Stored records
----------------------------------------

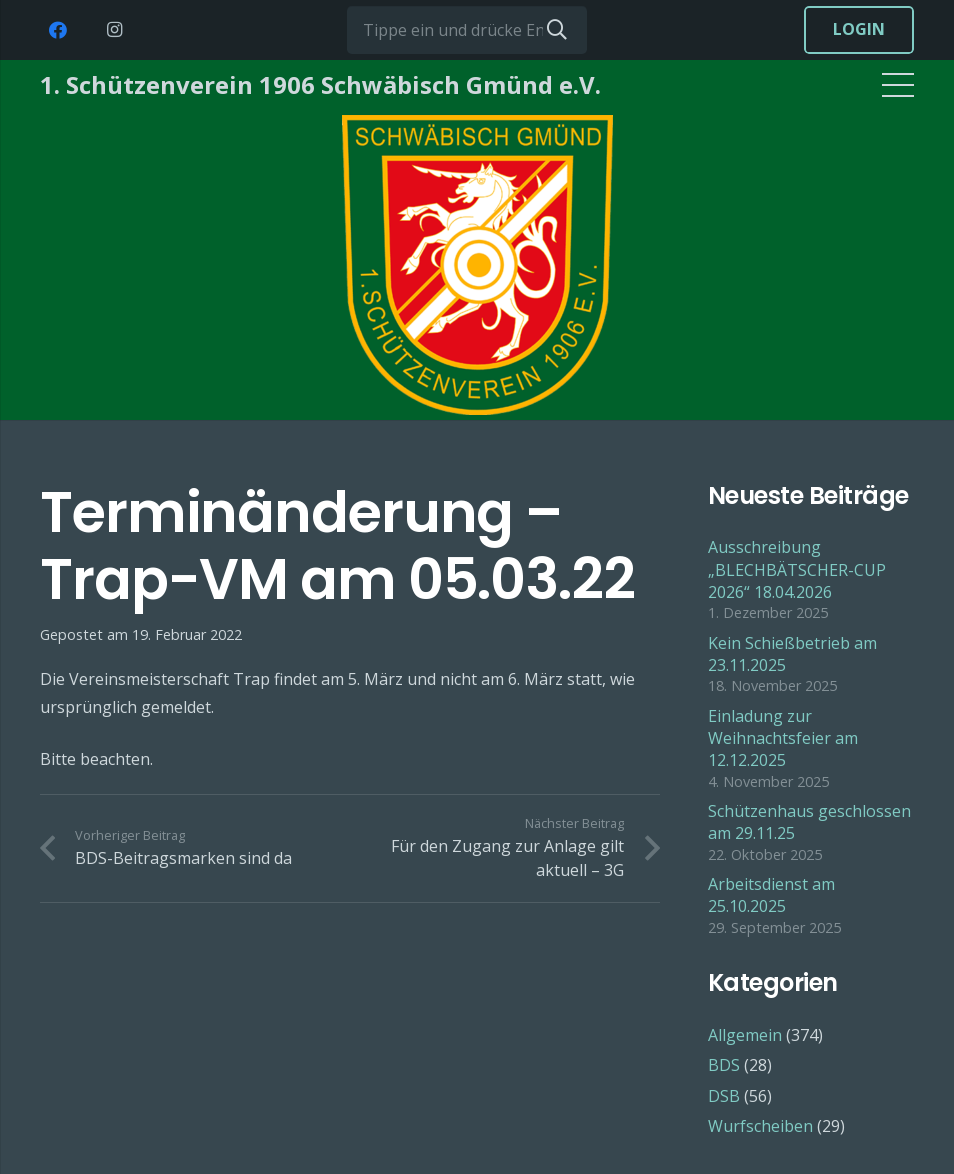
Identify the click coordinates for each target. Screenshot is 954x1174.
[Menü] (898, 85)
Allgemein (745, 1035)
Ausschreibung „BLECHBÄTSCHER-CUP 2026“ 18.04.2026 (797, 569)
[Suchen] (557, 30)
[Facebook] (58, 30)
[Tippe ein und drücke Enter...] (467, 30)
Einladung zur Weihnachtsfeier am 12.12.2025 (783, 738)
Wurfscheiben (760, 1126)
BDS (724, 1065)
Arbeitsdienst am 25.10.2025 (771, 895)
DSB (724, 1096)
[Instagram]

----------------------------------------

Aim
Please change "click" to "tap" throughout the items above and write them out again with nothing else altered, leaving out the pictures.

Solution to the exercise
Identify the tap coordinates for each target. Screenshot is 954x1174.
[Menü] (898, 85)
Allgemein (745, 1035)
Ausschreibung „BLECHBÄTSCHER-CUP 2026“ 18.04.2026 (797, 569)
[Suchen] (557, 30)
[Facebook] (58, 30)
[Tippe ein und drücke Enter...] (467, 30)
Einladung zur Weihnachtsfeier am 12.12.2025 (783, 738)
Wurfscheiben (760, 1126)
BDS (724, 1065)
Arbeitsdienst am 25.10.2025 (771, 895)
DSB (724, 1096)
[Instagram]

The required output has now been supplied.